La transición energética en Colombia, impulsada por el presidente saliente Gustavo Petro, ha estado marcada por decisiones significativas que han impactado el sector de los hidrocarburos. Durante su administración, que representa el primer gobierno de izquierda en la historia reciente del país, la Agencia Nacional de Hidrocarburos no formalizó ningún contrato nuevo de exploración petrolera en un período de cuatro años. Esta cifra contrasta notablemente con los 229 contratos firmados durante el mandato de Álvaro Uribe, los 165 de Juan Manuel Santos y los 71 del gobierno de Iván Duque.
Actualmente, la producción de crudo en Colombia se encuentra en su nivel más bajo en 16 años, según datos de Corficolombiana. Además, las reservas de gas han caído drásticamente, llevando al país a importar una tercera parte del gas que consume. Este panorama se presenta ante el traspaso de gobierno, programado para el 7 de agosto, cuando Gustavo Petro entregará su gestión a Abelardo de la Espriella.

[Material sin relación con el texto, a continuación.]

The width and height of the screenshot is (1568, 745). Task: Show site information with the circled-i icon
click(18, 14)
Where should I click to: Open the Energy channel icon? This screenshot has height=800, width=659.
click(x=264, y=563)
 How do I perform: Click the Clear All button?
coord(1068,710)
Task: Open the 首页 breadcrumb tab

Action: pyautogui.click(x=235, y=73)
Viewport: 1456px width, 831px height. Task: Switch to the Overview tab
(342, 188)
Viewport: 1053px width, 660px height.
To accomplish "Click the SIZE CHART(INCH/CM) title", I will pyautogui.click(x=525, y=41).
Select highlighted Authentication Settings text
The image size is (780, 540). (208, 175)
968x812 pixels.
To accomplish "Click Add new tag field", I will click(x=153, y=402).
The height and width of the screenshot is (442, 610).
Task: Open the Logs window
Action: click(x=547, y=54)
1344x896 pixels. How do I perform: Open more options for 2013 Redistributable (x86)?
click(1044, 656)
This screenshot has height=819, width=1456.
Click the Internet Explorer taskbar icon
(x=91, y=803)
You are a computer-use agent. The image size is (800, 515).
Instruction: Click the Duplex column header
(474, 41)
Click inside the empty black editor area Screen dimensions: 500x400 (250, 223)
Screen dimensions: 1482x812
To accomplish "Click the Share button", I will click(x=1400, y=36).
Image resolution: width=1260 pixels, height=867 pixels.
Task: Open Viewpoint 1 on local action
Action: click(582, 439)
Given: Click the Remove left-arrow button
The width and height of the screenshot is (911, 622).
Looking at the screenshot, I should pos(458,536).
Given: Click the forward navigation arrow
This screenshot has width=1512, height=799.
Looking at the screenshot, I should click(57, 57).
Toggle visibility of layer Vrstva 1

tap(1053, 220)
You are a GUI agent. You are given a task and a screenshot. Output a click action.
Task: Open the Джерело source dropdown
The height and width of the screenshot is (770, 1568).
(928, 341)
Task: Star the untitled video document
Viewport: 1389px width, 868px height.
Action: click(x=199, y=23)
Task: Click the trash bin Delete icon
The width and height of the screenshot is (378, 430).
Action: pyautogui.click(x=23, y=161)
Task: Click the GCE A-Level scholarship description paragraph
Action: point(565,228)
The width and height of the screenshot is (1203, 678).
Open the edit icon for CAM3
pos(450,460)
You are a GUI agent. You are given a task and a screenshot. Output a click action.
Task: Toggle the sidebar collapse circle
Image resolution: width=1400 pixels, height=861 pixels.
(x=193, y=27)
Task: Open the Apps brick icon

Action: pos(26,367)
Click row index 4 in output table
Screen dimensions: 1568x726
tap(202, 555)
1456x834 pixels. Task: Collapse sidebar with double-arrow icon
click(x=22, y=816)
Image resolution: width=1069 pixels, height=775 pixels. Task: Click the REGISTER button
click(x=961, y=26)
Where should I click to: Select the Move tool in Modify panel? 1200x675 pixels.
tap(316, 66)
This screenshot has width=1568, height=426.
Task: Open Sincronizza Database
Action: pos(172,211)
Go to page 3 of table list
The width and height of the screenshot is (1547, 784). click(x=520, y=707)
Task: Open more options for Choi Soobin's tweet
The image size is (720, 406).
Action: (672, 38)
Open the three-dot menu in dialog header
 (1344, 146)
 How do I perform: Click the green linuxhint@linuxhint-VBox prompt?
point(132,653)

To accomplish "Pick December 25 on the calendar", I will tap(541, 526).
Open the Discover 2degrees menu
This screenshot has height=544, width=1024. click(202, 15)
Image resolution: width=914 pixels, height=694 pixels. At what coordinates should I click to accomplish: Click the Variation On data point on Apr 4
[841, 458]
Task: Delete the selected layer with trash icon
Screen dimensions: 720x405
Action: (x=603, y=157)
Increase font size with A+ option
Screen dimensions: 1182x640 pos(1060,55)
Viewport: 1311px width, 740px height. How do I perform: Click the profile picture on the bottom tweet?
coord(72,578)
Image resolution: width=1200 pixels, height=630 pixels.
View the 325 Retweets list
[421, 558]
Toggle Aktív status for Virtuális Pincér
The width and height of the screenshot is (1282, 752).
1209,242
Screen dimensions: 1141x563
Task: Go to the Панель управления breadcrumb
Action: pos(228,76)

En este contexto, el presidente electo ha manifestado su intención de revertir la tendencia negativa en el sector, anunciando planes para reiniciar la exploración y fomentar el uso de fracking, con el objetivo de alcanzar nuevamente una producción de un millón de barriles diarios, como se registraba hace una década.
La situación del sector energético en Colombia es una de las más críticas que ha enfrentado el país en los últimos años, destacando la necesidad urgente de encontrar un equilibrio entre la sostenibilidad ambiental y la seguridad energética.